The Vilich Abbey (German St. Adelheidis Stift) is a former monastery located in North Rhine-Westphalia. It is named after the canonized Adelaide of Vilich, who lived from 970 to 1015. After her death, a cult formed around her and the convent. The convent was terminated in 1804 due to secularization. It was destroyed during the Thirty Years' war and rebuilt. The Franciscans took over the abbey as a hospital in 1865, followed by many different charitable institutions. The church was destroyed in World War II and once again restored, and is now used as a retirement home.

== History ==
The married couple Megingoz of Guelders and Gerberga, granddaughter of Charles the Simple, founded the convent of Vilich.
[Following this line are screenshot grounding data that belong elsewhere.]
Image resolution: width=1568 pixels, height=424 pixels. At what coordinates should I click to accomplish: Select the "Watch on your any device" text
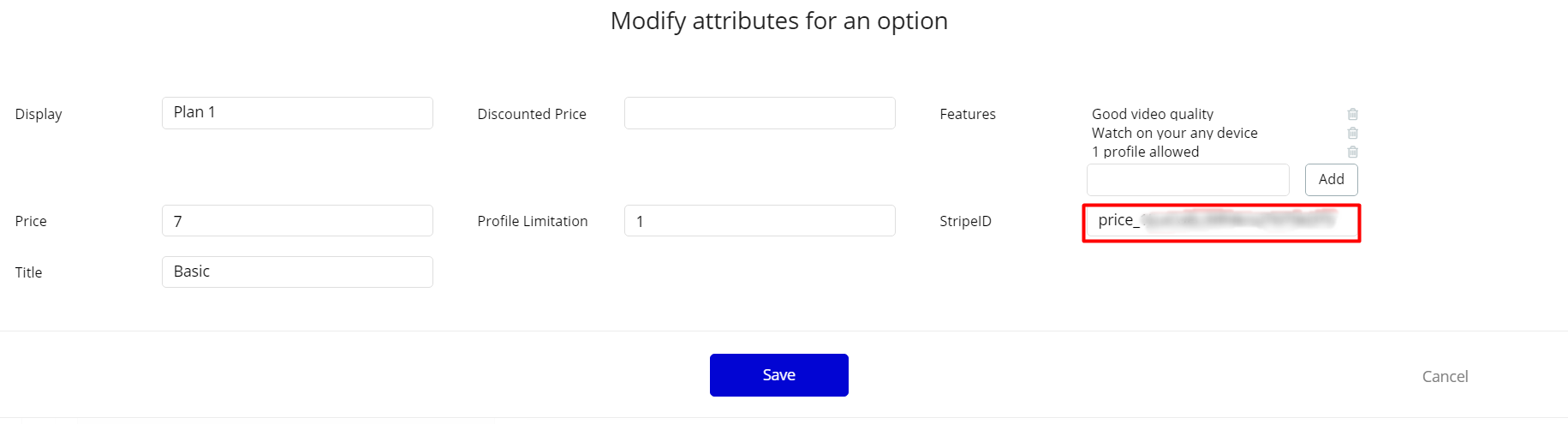click(1174, 133)
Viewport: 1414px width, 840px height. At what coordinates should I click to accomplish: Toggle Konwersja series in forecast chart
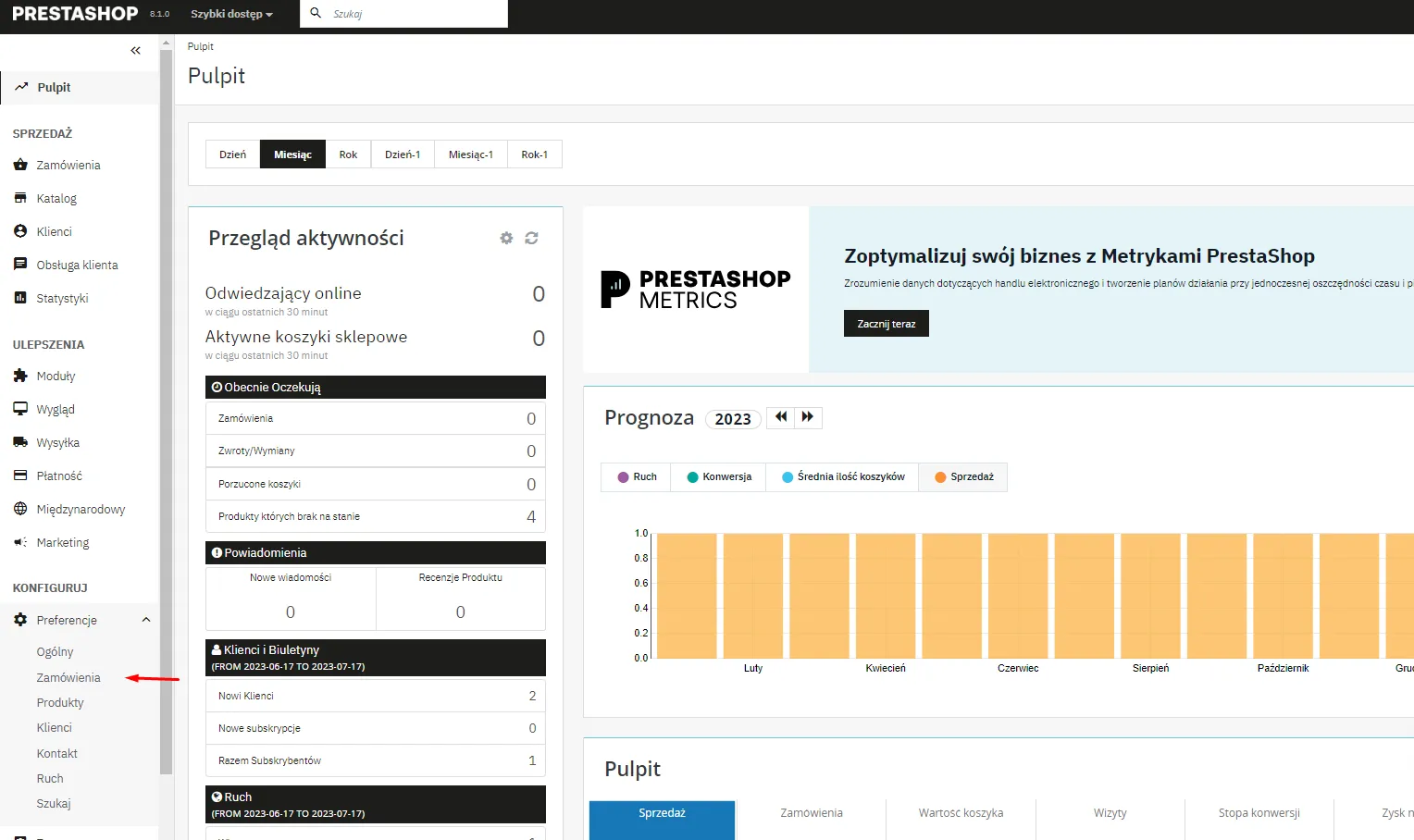coord(718,477)

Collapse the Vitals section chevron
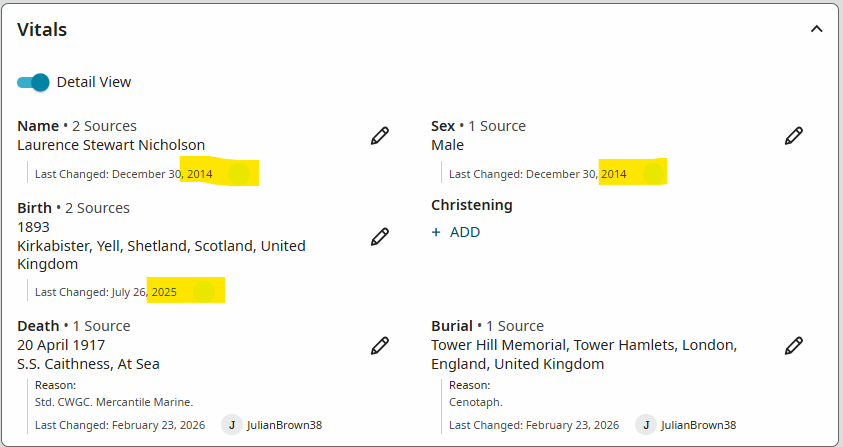(x=817, y=29)
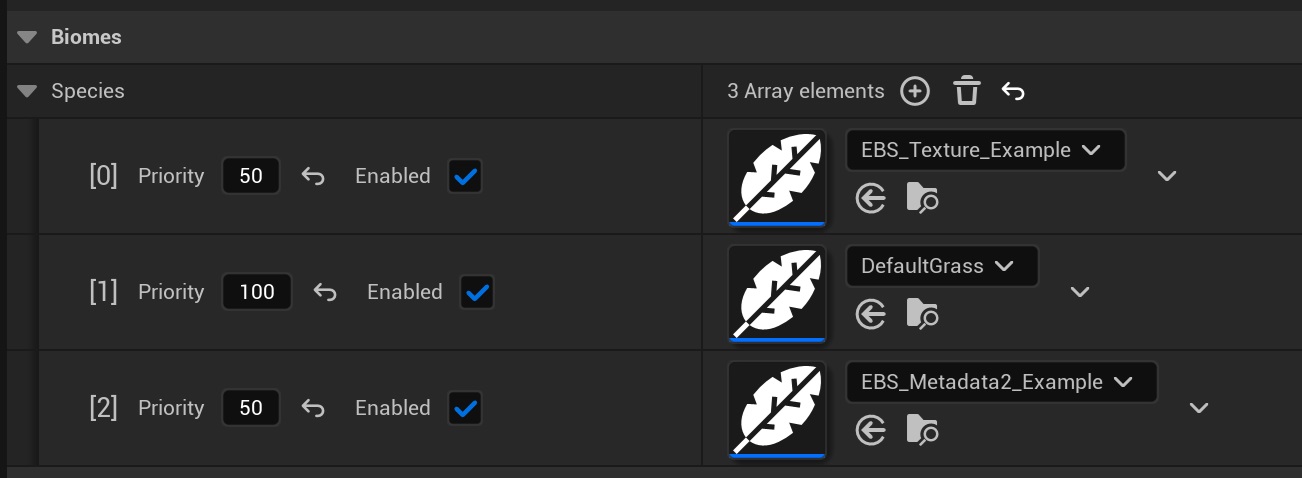Click priority field of species element 1

[x=257, y=293]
A small church already existed in the 8th and 9th century, and the convent was founded at the end of the 10th century. The couple's only son Gottfried died in 976/977, in the crusade in Bohemia under Otto II, and they built the church to commemorate his death.

=== Formation of the convent ===
The convent was dedicated to the patrons Cornelius and Cyprian. In 977, Adelaide of Vilich, the youngest daughter of Megengoz and Gerberga, joined the convent at a young age. Her mother decided to redeem her from the St. Ursula convent in Cologne, in which she had lived as a canoness, with a gift of land. Due to that, Adelaide was able to become the first abbess of Vilich.
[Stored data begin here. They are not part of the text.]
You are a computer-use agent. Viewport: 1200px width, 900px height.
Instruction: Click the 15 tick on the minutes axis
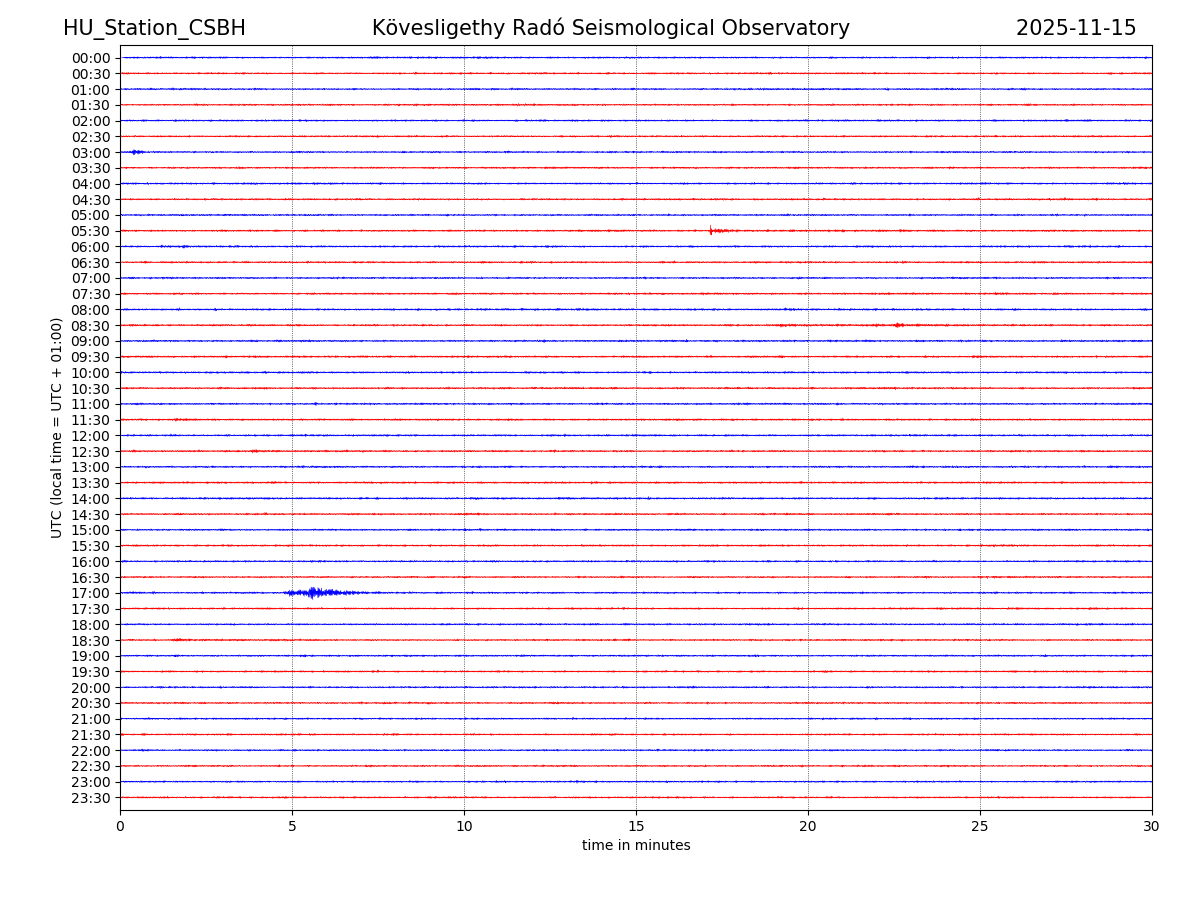(x=636, y=826)
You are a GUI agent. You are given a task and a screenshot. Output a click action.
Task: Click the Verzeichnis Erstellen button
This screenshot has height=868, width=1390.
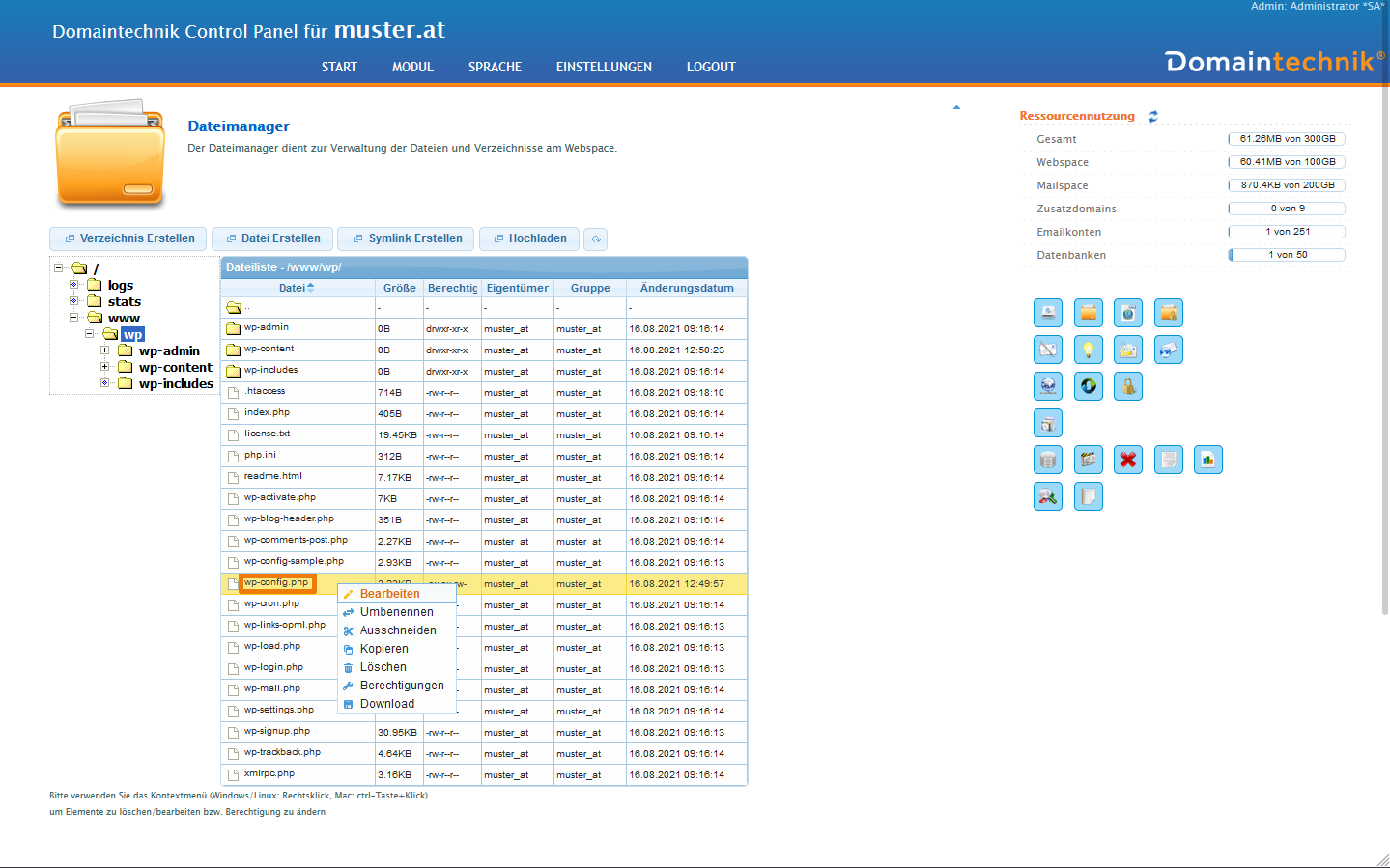[129, 238]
In 987, Megengoz and his wife Gerberga appealed to the government for a charter for the newly formed convent. A charter of immunities was issued by Otto III. This charter granted the convent of Vilich all the privileges and protections, as well as legal freedom similar to the imperial convents of Gandersheim, Quedlinburg and Essen. With this charter, the convent had the right to freely elect an abbess and that no advocate could intrude without the permission of the abbess and the congregation. These charters and other pertaining to the abbey are found in the Staatsarchiv in Düsseldorf today.

=== Monastery ===
Gerberga first wanted to make the church a Benedictine nunnery, but Adelaide resisted, and the convent started out to be a community of canonesses. In 995, Gerberga died and Adelaide decided to change the rule of the abbey from the observances of canonesses to the rule of St. Benedict. Her chapter did not altogether agree with the adaption of the Benedictine rule, but she eventually turned Vilich into a Benedictine nunnery.
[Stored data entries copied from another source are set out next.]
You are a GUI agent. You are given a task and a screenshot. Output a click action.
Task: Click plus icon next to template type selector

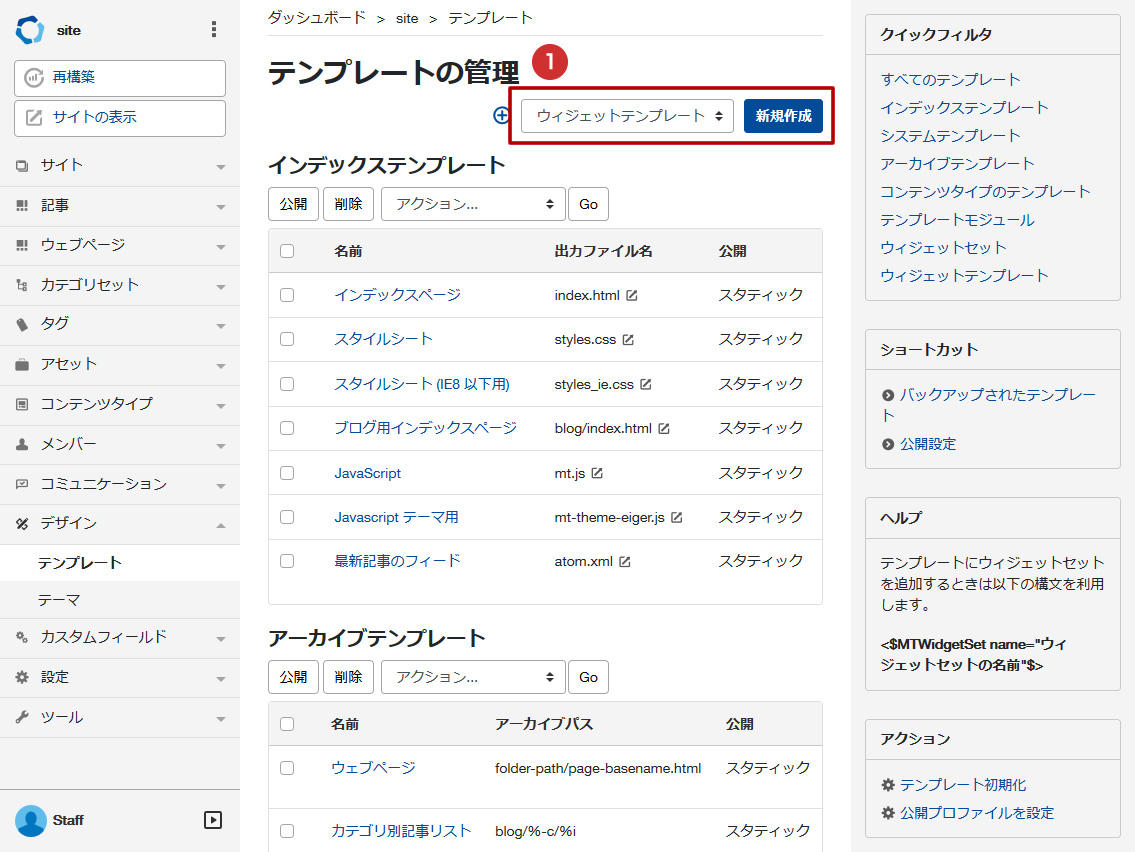(x=502, y=115)
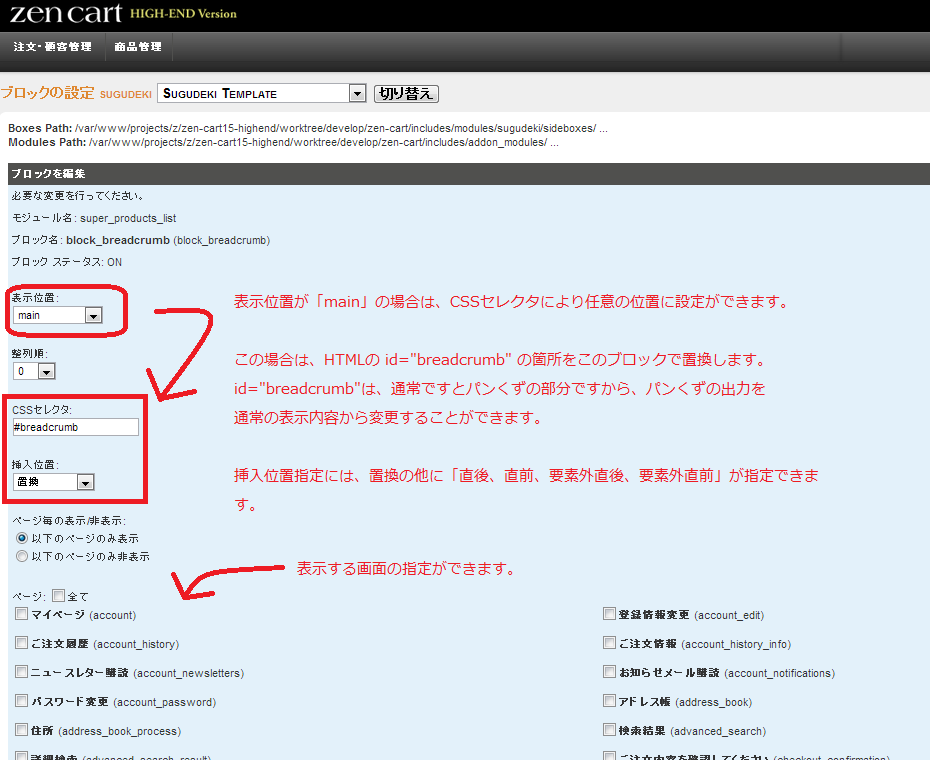Image resolution: width=930 pixels, height=760 pixels.
Task: Tick the 登録情報変更 (account_edit) checkbox
Action: 609,614
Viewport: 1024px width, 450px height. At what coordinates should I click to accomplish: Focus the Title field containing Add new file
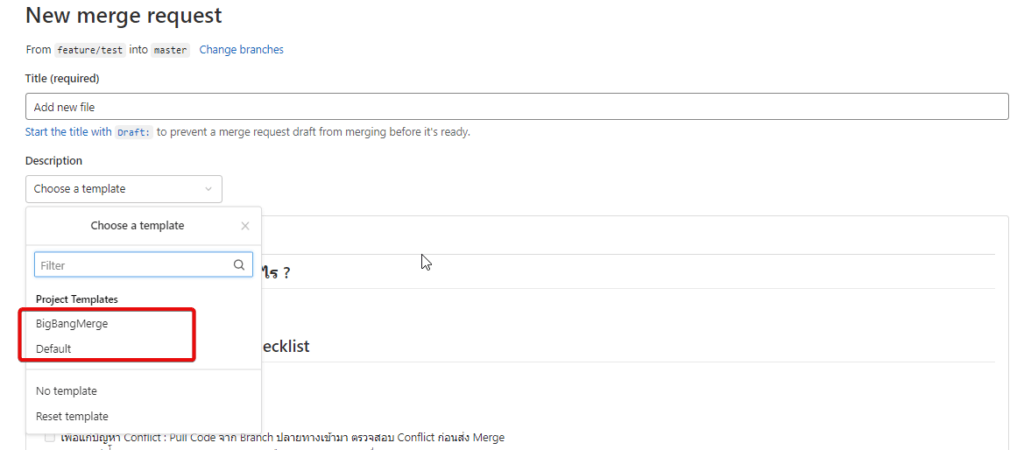click(x=517, y=106)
Mathilde, daughter of Ezzo, Count Palatine of Lotharinga, was the successor of Adelaide, after Adelaide had died in 1015. Mathilde took over as abbess of the St. Peters convent. Henry IV. grants Anno II, the archbishop of cologne, the convent of Vilich. Conrad III. confirmed the property and wealth of the church and attested that the nuns in Vilich still lived under the rule of St. Benedict with a law in 1144.

In the 12th century, a less strict monastic rule was adapted. The convent lost its legal freedom in the 13th century.

=== Secularization ===
The convent was terminated in 1804 due to secularization. Destructions and burnings happened to the church during the Thirty Years' war. The relict of Adelaide got lost in that time. In 1642/3, the church was rebuilt. The facilities were rented to private individuals in the 19th century. The Franciscans took the former abbey over as a hospital in 1865, and in 1908 it was gifted to the Cellitinnen. In the following years, many different charitable institutions used the property. In 1944, the church was destroyed due to bombings in World War II. The building was restored again. Today, the building is used as a retiring home, the reconstruction for that was completed in 2001.